▶ [Exercise directions] Everything from the first line of the entries through the line containing "Task: Open the Page Thumbnails side panel" is to be retyped exactly, and nothing beyond it.
· · ·
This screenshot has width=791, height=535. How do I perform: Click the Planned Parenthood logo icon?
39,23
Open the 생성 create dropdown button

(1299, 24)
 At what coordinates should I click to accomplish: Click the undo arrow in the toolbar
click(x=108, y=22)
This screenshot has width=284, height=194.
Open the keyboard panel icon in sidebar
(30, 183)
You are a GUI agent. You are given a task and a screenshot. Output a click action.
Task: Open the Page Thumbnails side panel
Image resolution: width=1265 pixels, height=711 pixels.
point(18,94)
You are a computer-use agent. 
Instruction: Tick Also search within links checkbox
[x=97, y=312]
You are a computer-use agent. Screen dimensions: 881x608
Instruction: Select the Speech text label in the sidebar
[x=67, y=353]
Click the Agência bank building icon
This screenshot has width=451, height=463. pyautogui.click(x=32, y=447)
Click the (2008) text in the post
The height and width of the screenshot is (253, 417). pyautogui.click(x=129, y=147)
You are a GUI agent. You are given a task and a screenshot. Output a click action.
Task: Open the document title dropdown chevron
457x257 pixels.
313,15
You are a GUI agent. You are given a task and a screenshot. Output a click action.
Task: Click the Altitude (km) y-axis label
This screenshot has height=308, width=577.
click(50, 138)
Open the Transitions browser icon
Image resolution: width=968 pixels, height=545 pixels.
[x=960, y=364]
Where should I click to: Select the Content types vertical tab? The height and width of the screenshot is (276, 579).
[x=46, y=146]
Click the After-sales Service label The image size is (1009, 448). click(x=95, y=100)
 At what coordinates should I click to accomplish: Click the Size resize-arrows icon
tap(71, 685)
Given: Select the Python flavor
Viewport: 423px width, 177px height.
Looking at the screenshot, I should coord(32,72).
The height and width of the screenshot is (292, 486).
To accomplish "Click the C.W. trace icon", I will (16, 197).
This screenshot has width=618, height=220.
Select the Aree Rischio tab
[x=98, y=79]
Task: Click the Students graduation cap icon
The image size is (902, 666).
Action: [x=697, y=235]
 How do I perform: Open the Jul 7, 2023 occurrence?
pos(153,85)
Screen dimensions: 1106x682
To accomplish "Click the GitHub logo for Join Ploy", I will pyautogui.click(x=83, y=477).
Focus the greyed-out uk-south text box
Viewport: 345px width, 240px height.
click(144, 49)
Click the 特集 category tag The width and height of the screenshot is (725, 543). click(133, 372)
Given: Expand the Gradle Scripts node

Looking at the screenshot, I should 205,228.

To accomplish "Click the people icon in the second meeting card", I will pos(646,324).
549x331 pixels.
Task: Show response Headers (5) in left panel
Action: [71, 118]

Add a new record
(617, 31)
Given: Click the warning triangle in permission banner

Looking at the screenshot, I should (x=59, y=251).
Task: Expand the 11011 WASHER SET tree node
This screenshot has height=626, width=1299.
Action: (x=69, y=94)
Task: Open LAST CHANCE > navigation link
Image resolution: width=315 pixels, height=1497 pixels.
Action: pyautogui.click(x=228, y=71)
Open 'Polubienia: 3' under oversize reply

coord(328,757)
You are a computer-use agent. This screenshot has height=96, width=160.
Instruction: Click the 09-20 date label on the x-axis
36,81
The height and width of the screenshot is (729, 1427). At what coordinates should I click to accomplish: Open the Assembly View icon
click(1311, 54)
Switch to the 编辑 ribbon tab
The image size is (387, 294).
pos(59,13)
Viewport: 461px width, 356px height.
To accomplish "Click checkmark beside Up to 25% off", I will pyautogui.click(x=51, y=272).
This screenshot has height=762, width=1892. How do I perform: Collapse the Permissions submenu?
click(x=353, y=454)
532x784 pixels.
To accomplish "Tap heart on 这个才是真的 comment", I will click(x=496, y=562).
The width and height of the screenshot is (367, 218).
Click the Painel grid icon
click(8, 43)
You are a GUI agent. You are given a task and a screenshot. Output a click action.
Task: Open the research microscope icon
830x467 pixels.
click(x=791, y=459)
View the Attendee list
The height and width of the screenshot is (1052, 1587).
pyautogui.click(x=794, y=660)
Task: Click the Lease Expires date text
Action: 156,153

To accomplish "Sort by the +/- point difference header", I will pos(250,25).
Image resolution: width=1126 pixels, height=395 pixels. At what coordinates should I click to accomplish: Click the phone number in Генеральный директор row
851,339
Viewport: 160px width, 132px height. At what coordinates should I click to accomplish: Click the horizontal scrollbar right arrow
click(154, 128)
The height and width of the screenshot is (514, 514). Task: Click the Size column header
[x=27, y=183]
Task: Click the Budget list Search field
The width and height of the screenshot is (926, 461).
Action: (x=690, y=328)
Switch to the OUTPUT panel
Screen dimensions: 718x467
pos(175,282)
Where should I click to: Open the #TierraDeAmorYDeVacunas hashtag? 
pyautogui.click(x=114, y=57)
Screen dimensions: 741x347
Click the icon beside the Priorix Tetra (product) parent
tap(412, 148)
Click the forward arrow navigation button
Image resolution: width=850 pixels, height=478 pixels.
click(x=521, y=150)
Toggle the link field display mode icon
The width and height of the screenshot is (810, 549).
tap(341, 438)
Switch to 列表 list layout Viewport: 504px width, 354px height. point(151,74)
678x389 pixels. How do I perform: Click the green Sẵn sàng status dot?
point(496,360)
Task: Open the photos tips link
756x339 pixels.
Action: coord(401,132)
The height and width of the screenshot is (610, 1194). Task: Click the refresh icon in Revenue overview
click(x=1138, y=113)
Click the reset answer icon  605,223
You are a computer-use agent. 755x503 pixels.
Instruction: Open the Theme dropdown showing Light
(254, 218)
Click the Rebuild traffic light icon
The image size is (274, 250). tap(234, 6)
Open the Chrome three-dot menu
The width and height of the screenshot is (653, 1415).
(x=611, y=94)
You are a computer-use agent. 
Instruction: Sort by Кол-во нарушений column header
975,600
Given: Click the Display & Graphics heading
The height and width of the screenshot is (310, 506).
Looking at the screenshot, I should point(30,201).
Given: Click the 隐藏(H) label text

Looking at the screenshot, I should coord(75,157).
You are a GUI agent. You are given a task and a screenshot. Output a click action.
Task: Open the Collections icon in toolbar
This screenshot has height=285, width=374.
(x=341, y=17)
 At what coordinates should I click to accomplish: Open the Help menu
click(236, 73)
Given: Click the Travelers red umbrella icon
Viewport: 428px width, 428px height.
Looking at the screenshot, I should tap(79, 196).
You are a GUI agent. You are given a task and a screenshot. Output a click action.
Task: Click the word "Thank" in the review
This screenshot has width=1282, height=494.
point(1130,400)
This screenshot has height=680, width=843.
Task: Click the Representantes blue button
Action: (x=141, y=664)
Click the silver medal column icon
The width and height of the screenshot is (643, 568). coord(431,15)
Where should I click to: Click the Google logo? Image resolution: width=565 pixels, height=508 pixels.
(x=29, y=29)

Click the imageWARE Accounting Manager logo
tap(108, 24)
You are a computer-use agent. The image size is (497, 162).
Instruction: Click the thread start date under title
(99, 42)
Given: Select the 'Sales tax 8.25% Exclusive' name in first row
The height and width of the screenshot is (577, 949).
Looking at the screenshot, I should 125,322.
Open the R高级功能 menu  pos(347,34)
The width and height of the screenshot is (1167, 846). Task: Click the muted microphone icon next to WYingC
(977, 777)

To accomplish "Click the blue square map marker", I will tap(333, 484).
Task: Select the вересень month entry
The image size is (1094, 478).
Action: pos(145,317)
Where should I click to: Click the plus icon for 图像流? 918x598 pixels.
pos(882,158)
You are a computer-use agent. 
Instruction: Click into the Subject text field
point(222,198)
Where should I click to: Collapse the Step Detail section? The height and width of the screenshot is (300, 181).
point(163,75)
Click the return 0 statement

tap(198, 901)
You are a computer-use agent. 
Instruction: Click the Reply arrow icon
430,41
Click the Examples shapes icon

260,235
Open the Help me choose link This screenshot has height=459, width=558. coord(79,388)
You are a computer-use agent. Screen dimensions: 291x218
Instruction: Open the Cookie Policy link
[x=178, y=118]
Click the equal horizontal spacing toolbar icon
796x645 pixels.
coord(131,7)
· · ·
▶ [Exercise result]
This screenshot has width=791, height=535. How do I perform: Click the Planned Parenthood logo icon?
39,23
Open the 생성 create dropdown button

(1299, 24)
 At what coordinates should I click to accomplish: Click the undo arrow in the toolbar
click(x=108, y=22)
This screenshot has width=284, height=194.
Open the keyboard panel icon in sidebar
(30, 183)
You are a GUI agent. You are given a task and a screenshot. Output a click action.
Task: Open the Page Thumbnails side panel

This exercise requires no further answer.